### Passage to read
┌────────
If you are running aaf_distance.py with > 10 cores and the command is failing with a message like IndexError: list index out of range then use fewer cores such as -t 5

IQ-TREE

GCATemplates available: no

IQ-TREE homepage

Efficient phylogenomic software by maximum likelihood

When running using all 20 cores (#BSUB -n 20) on a 64 GB or 256 GB node, use the following in your job script:

module load IQ-TREE/1.5.5-GCCcore-6.3.0
OMP_NUM_THREADS=20

If you need to run on xlarge nodes (1 TB or 2 TB nodes) and you are using #BSUB -n 40 then use the following in your job script:

module load Westmere
module load IQ-TREE/1.5.5-GCCcore-6.3.0
OMP_NUM_THREADS=40

Use the following command to run IQ-TREE

iqtree-omp

BPGA

GCATemplates available: no

BPGA homepage

BPGA is an ultra-fast software package that provides comprehensive pan genome analysis of microorganisms. In addition to all types of routine pan genomic analyses (Pan genome Profiles, Pan/Core Phylogeny etc.), BPGA includes a number of novel downstream analysis features like Exclusive Gene Family Analysis, Atypical GC Content Analysis, Subset Analysis, MLST based on housekeeping genes and KEGG Distribution etc.

BPGA creates files in the installation directory so you will have to open the .tar.gz package in your working directory for each project.

You can use the following commands to run BPGA from within your working directory in your $SCRATCH space.

You can name your working directory anything you want, in this example it is $SCRATCH/bpga_project

module purge
module load USEARCH/10.0.240-i86linux32
module load LibTIFF/4.0.7-GCCcore-6.3.0
module load glibc/2.14
module load gnuplot/4.6.6-GCCcore-6.3.0-Python-2.7.12-bare
module load Ghostscript/9.21-GCCcore-6.3.0-Python-2.7.12-bare
module load Python/2.7.12-intel-2017A

mkdir $SCRATCH/bpga_project
cd $SCRATCH/bpga_project
cp /sw/eb/sources/b/BPGA/BPGA-1.3-linux-x86_64-0-0-0.tar.gz ./
tar xzf BPGA-1.3-linux-x86_64-0-0-0.tar.gz
cd BPGA-1.3-linux-x86_64-0-0-0/BPGA-Version-1.3/bin
ln -s $EBROOTUSEARCH/bin/usearch
chmod +x BPGA-Version-1.3
./BPGA-Version-1.3

When running BPGA, it will prompt you for the full path to the directory that has your input files

PhyloNetworks

GCATemplates available: no

PhyloNetworks homepage

PhyloNetworks is a Julia package for the manipulation, visualization, inference of phylogenetic networks, and their use for trait evolution.

PICRUSt

GCATemplates available: no

PICRUSt homepage

PICRUSt (pronounced “pie crust”) is a bioinformatics software package designed to predict metagenome functional content from marker gene (e.g., 16S rRNA) surveys and full genomes.
└────────
### Given information
┌────────
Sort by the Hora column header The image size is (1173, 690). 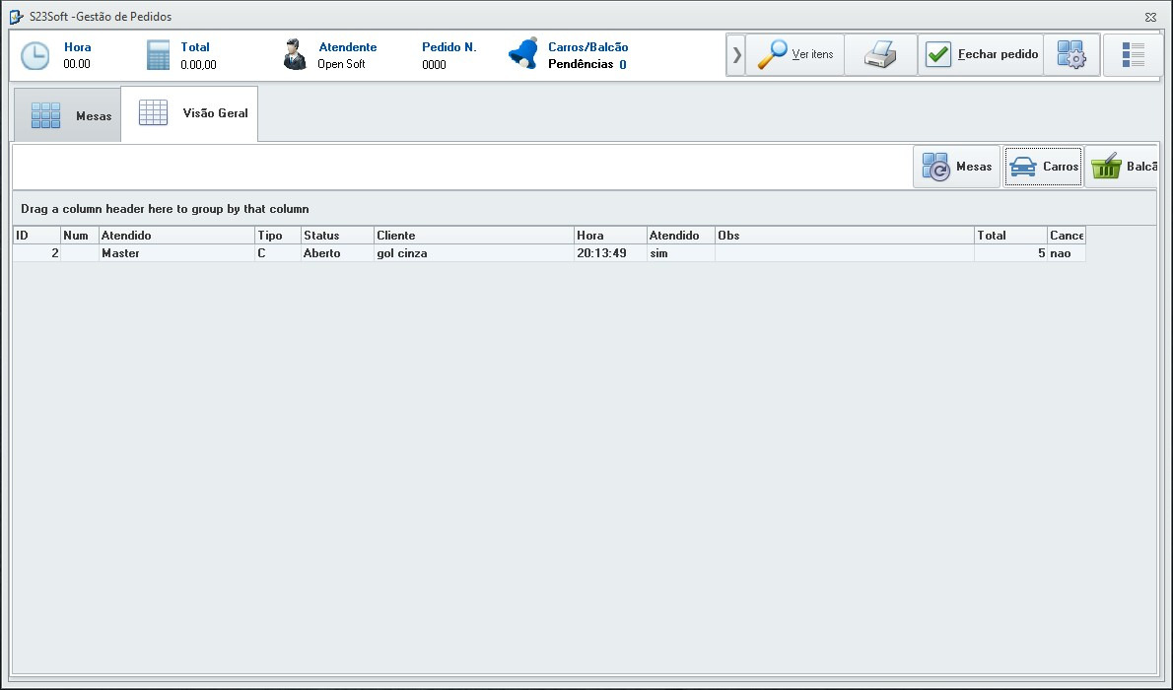point(609,236)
└────────
### To do
1. Answer these from the software notes, one line each:
(a) What value is OMP_NUM_THREADS set to when IQ-TREE runs with #BSUB -n 40 on xlarge nodes?
(b) What command runs IQ-TREE?
(c) How is PICRUSt pronounced?
2. List every module that the software notes load with "module load" in the BPGA commands.
3. Go on with the software notes, starting after their last sentence.

### Set of answers
1.
(a) 40
(b) iqtree-omp
(c) "pie crust"

2.
USEARCH/10.0.240-i86linux32
LibTIFF/4.0.7-GCCcore-6.3.0
glibc/2.14
gnuplot/4.6.6-GCCcore-6.3.0-Python-2.7.12-bare
Ghostscript/9.21-GCCcore-6.3.0-Python-2.7.12-bare
Python/2.7.12-intel-2017A

3.
module load PICRUSt/1.1.3-intel-2017A-Python-2.7.12

If you need to use R with the ape package, you can load the following R_tamu version

module load R_tamu/3.3.2-intel-2017A-Python-2.7.12-default-mt`

PICRUSt2 is available using Anaconda

module load Anaconda/3-5.0.0.1
source activate picrust2-2.3.0_b

GCATemplates available: no

PIECRUSt homepage

PICRUSt2 (Phylogenetic Investigation of Communities by Reconstruction of Unobserved States) is a software for predicting functional abundances based only on marker gene sequences.

# GRACE

module load Anaconda3/2021.05
source activate /sw/hprc/sw/Anaconda3/2021.05/envs/picrust2_2.4.1

PhyloSNP

GCATemplates available: no

PhyloSNP homepage

PhyloSNP is designed to take SNP data files (.csv and .vcf) and generate phylogenetic trees from the provided data.

Additionally, PhyloSNP can either generate a shortened concatenated genome from the SNPs or generate a concatenated genome from contigs generated from the SNPs and a specified number of base pairs around each SNP.

module load PhyloSNP/20140203-GCC-9.3.0

PhyloSNP works best with bacterial genomes. For larger genomes or projects with many samples, use the shrunk-genomes.pl script in the PhyloSNP module.

SNPhylo

GCATemplates available: no

SNPhylo homepage

SNPhylo, to construct phylogenetic tree based on SNP data. With this pipeline, user can construct a phylogenetic tree from a file containing huge SNP data.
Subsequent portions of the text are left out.